The New York Times -- WASHINGTON

With unemployment high and American manufacturers reeling from three years of misery, politicians and business people around the country have found a villain to blame for these troubles: China, or more specifically its currency.

In South Carolina, Republican Gov. Mark Sanford cites the Chinese yuan as posing a major threat to his state’s struggling textile industry by making Chinese exports unreasonably cheap.

In Erie, Pa., executives and workers at scores of industrial companies are planning a loud protest on Labor Day over “unfair competition” -- and one of the biggest targets will be the seemingly obscure matter of the Chinese yuan.

And in Washington, the Bush administration is gearing up to put direct political pressure on China next week when the treasury secretary, John Snow, makes a high-profile trip through Asia. The subject was near the top of the agenda when President Bush met with his economic team two weeks ago in Crawford, Texas.

The issue is the value of the yuan, which the Beijing government pegs to the dollar rather than allowing it to float in world currency markets. Critics say that keeps the yuan undervalued by as much as 40 percent, enabling Chinese manufacturers to flood the United States with products at prices that homegrown companies cannot match.

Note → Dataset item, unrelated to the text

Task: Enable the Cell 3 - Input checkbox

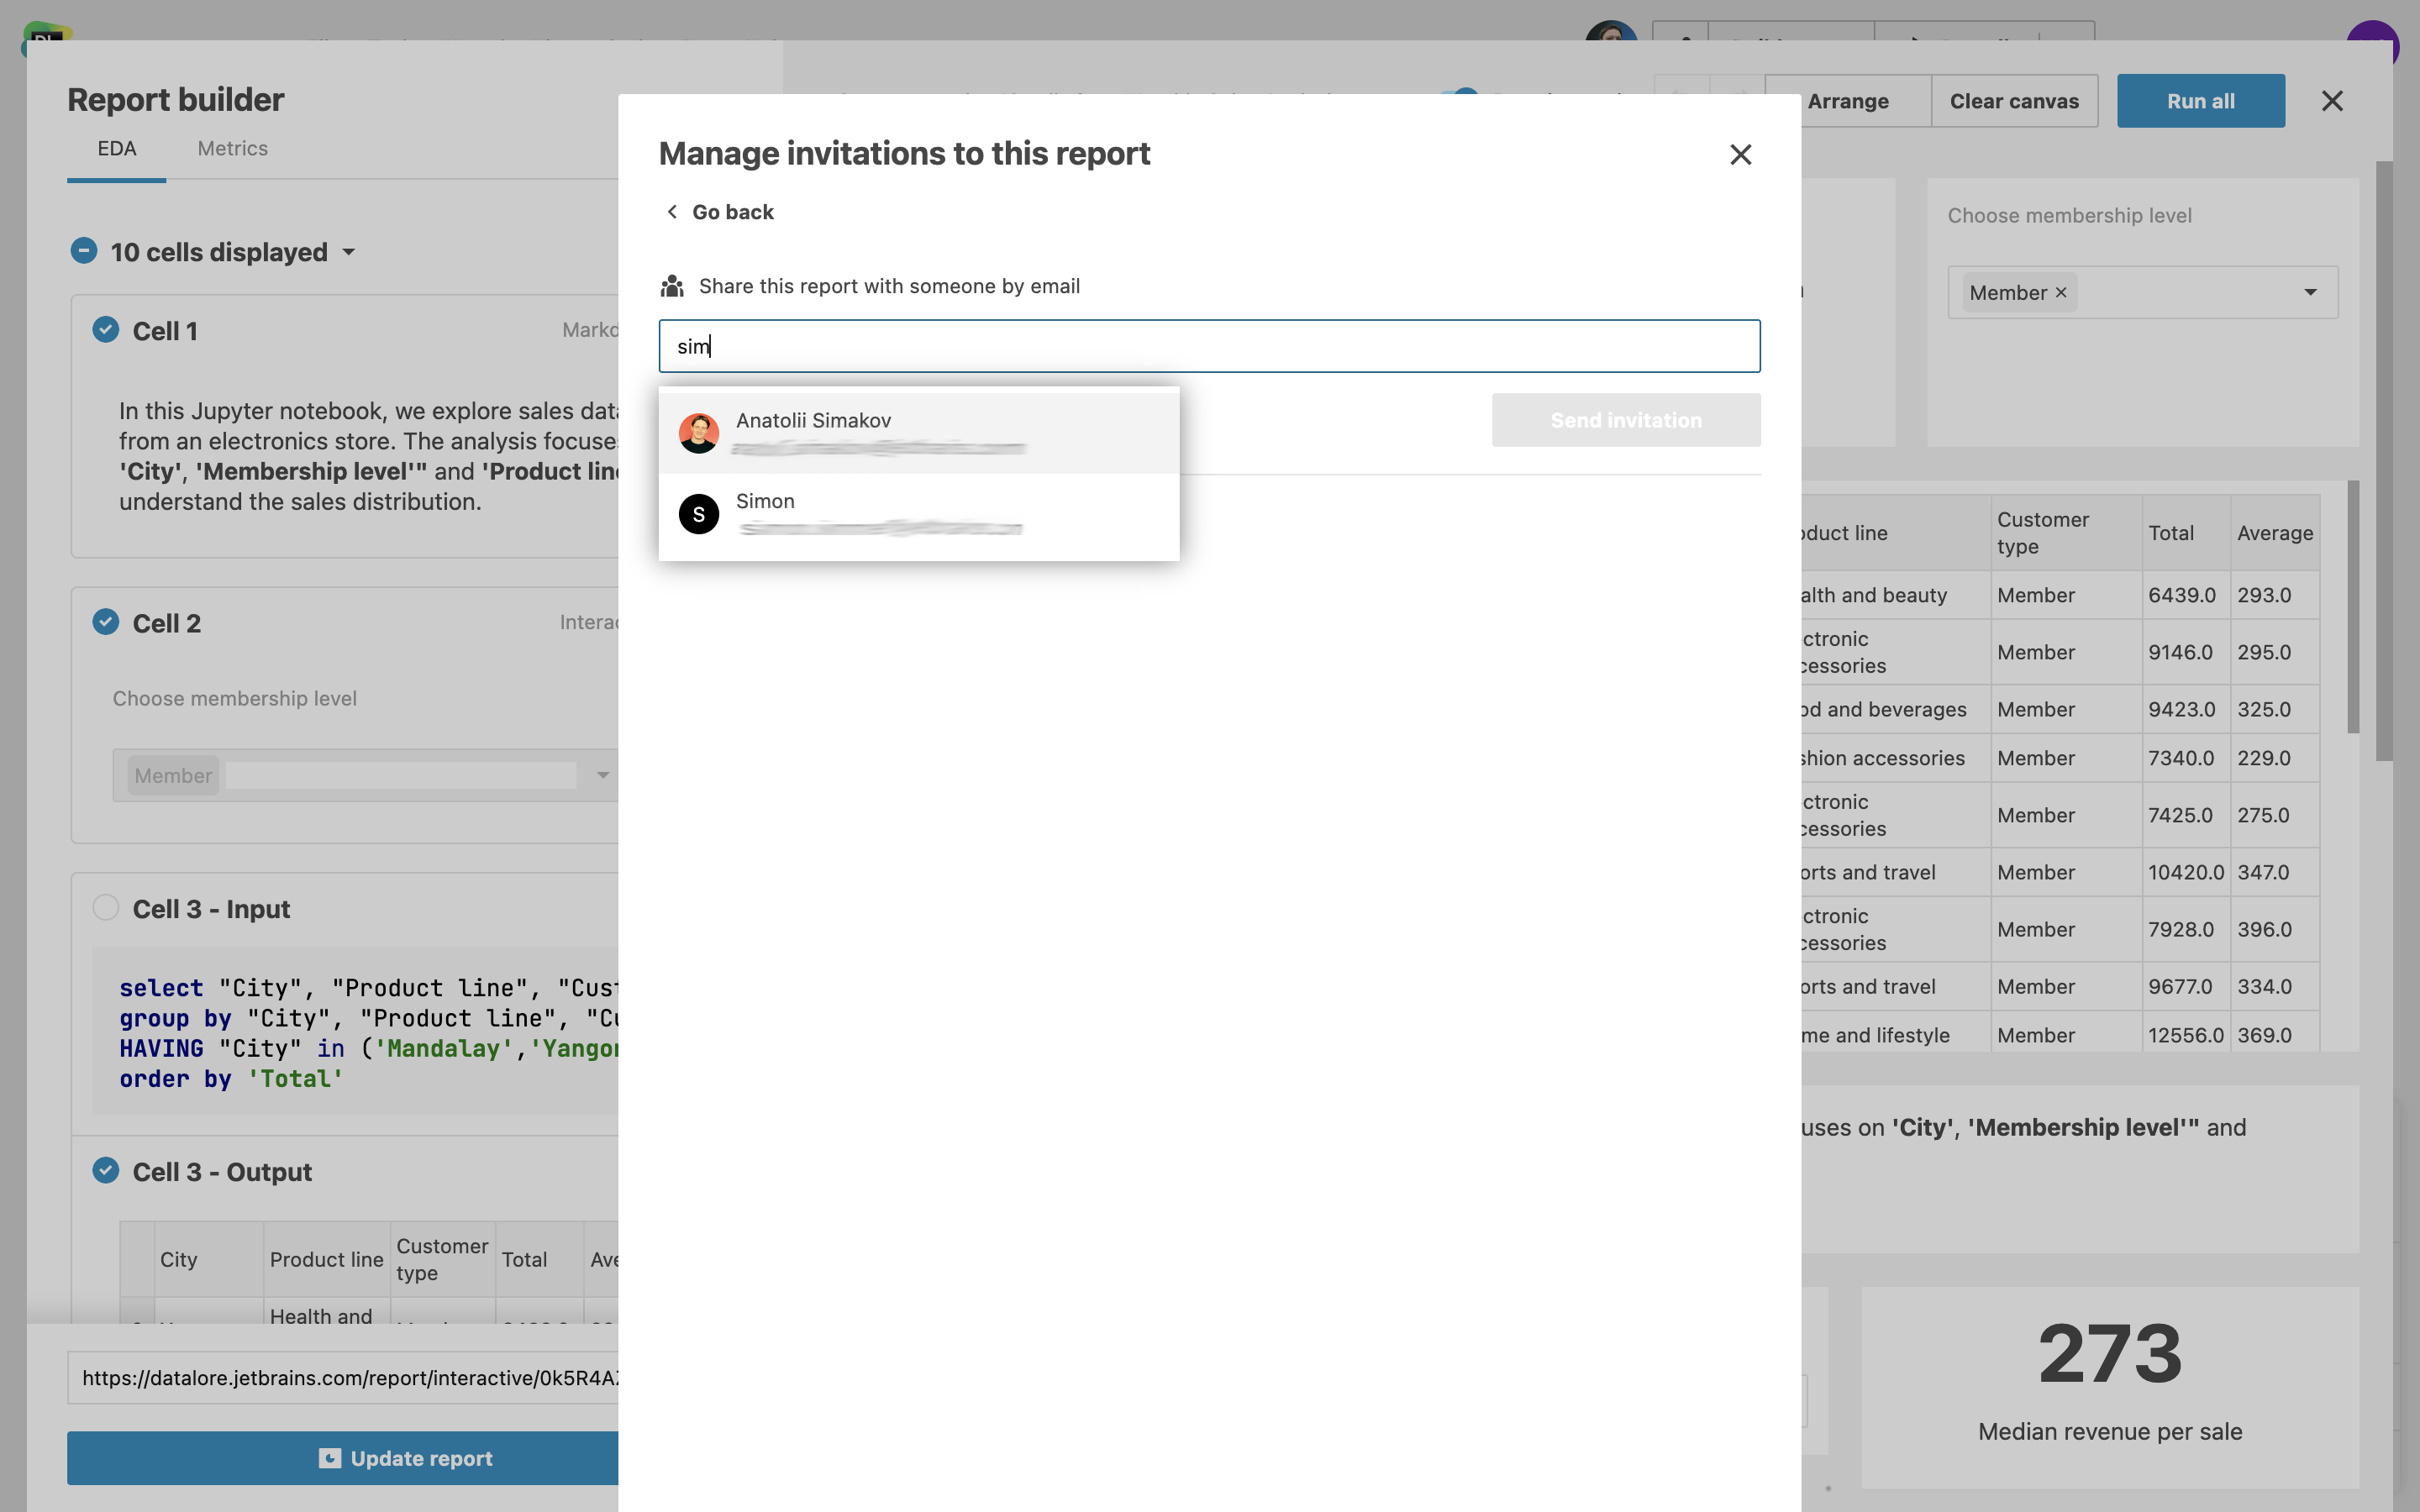Action: pos(106,908)
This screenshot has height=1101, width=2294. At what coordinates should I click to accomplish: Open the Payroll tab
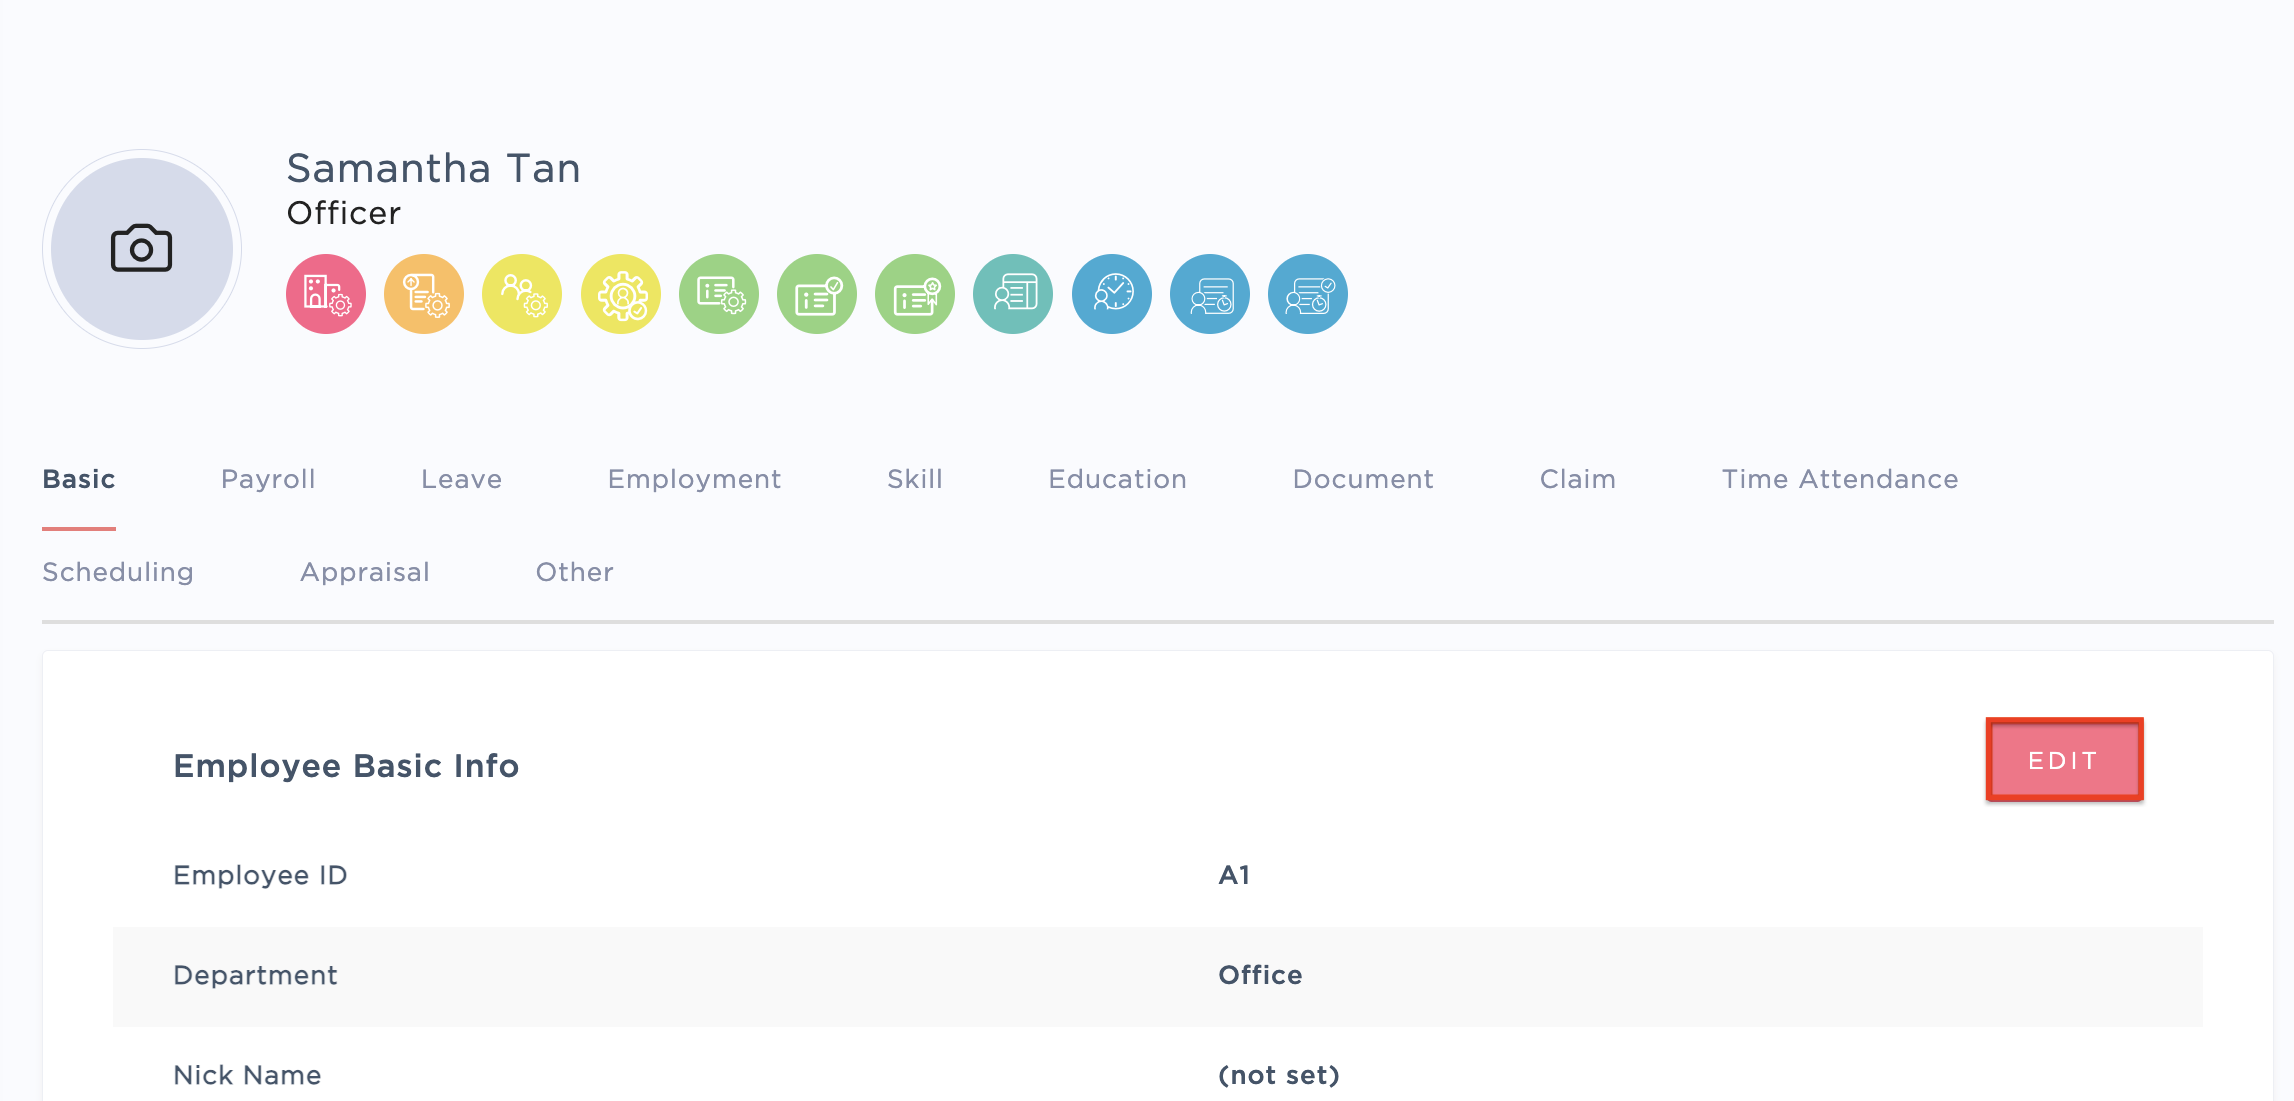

Though Chinese exports have been growing at the expense of American manufacturing jobs for years, the crescendo of complaints has risen along with the unemployment rate -- and with the approach of national elections next year. And no matter what it does, the White House is on treacherous ground.

If the administration does not push China hard enough, it risks losing crucial support in important electoral districts. But if it pushes too hard, it could alienate China at a time when the United States needs Beijing’s help in containing North Korea. Then there is the risk of alienating American consumers, who benefit from inexpensive Chinese goods.

“This is probably the hottest single trade issue,” said Rep. Phil English, R-Pa., and head of the congressional steel caucus. “I believe the administration would be making a big mistake if it ceded the high ground on this issue to some of Bush’s competitors.”

In a blunt letter to Bush last month, 16 Republican and Democratic senators and representatives complained that China was undercutting American factories by intentionally keeping its currency undervalued.

The lawmakers, from Democrats like Sen. Charles Schumer of New York to Republicans like English and Sen. Elizabeth Dole of North Carolina, demanded that Bush pressure China to adopt a free-floating currency and to let the yuan rise in value.